Comment 5 for bug 1412719

Revision history for this message
Steve Langasek (vorlon) wrote :

The second part of the patch proposed to upstart's wait-for-state job is reasonable, but has nothing to do with the behavior shown here. And the first part of the patch is wrong. It's not appropriate to change the default wait-for-state behavior that other packages are relying on.

/etc/init/whoopsie.conf has:

    status network-manager >/dev/null 2>&1 && start wait-for-state WAITER=whoopsie WAIT_FOR=network-manager GOAL=start || :

- 'GOAL' is incorrect; the variable name is 'TARGET_GOAL', but start is the default so this is a cosmetic issue.
- because network-manager runs a service, WAIT_STATE=running needs to be specified here.
- changing any of this will not cause whoopsie to stop respawning. All of the wait-for-state handling happens in a *pre-start* script which has been written to ignore any failure from wait-for-state. The logs in this bug clearly show that there is a main process which is exiting.

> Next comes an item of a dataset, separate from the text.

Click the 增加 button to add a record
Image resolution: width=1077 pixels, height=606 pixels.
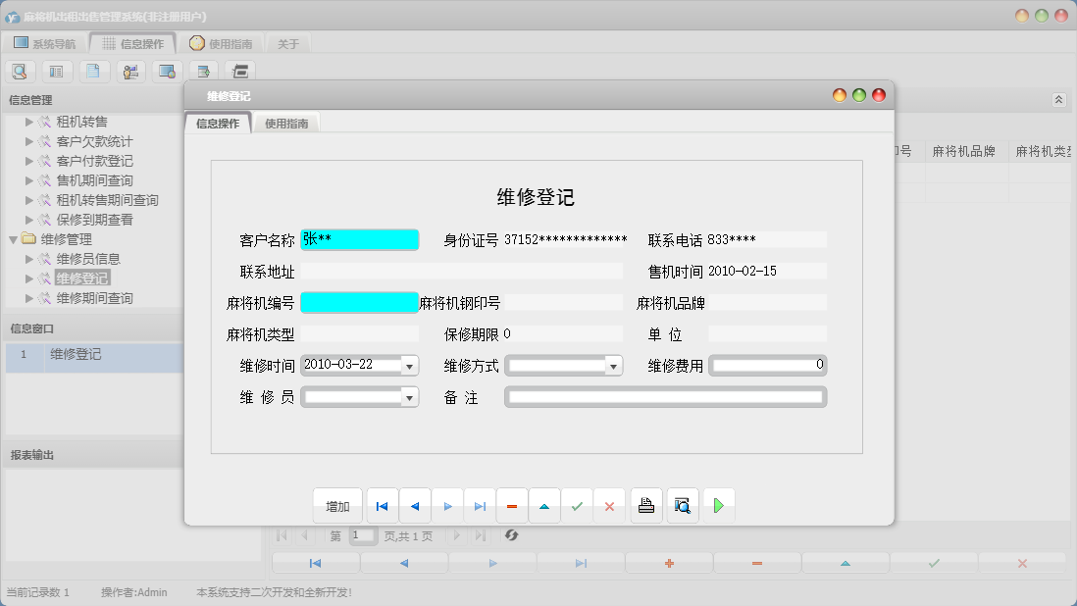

[14103.317598] init: whoopsie main process ended, respawning

This means that whoopsie itself is exiting for some reason and then being respawned. wait-for-state is in no way causing whoopsie to be restarted; the only thing wait-for-state is doing is causing enough of a delay in the pre-start that the respawn limit is never hit, causing this to loop indefinitely. But the real issue is whatever is causing whoopsie to exit in the first place.